>> Start EXCERPT TO READ
Studio album by Bing Crosby
- Released: 1956
- Recorded: April 17–18, 1956
- Genre: Vocal
- Length: 36:04
- Label: Decca
- Producer: Jack Pleis

Bing Crosby chronology
| Anything Goes (1956) | Songs I Wish I Had Sung the First Time Around (1956) | Bing Sings Whilst Bregman Swings (1956) |

= Songs I Wish I Had Sung the First Time Around =

Songs I Wish I Had Sung the First Time Around was Bing Crosby's fourth album for Decca and his fifth LP, recorded and originally released in 1956 on vinyl as Decca DL 8352.

This was a concept album of sorts, as Bing covered some of his musical rivals' big hits, such as Al Jolson's "April Showers" and Nat King Cole's "Mona Lisa". The jazz historian Will Friedwald wrote that the album "was essentially Crosby's way of acknowledging that he wasn't the only male singer to create hits and standards".

Crosby recorded the songs in April 1956 in Los Angeles, with orchestrations by arranger Jack Pleis. Longtime record producer Milt Gabler came up with the concept.

All 12 tracks from Songs I Wish I Had Sung were released by Sepia Records on the 2011 CD Through the Years: Volume Nine (1955). Bing Crosby Enterprises and Universal Music issued a deluxe, 22-track version of Songs I Wish I Had Sung in 2014 which added many radio tracks to the original LP.
>> End EXCERPT TO READ
### STATED GOAL
Explain, in one to three sentences, why the album entry calls this record a concept album of sorts.
>> Start PROVIDED RECORDS
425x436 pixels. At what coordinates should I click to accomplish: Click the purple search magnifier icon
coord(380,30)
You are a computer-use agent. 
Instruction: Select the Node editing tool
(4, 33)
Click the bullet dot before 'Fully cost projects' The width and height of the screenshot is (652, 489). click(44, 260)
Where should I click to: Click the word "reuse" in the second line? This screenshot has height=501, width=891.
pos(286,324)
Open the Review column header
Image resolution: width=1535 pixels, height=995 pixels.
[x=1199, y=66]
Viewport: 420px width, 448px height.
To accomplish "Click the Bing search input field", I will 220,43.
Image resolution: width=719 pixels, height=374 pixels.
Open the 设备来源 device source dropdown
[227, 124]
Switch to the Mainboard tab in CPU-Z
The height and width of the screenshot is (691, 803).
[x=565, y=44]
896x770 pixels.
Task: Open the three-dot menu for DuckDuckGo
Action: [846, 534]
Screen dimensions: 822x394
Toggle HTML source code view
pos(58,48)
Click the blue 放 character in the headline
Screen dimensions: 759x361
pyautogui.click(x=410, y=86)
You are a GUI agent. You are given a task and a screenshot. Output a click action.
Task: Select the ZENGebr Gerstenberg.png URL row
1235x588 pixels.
>> End PROVIDED RECORDS
### FINAL RESULT
It counts as a concept album of sorts because Crosby covered big hits by some of his musical rivals, such as Al Jolson's "April Showers" and Nat King Cole's "Mona Lisa." The jazz historian Will Friedwald saw it as Crosby's way of acknowledging that he wasn't the only male singer to create hits and standards.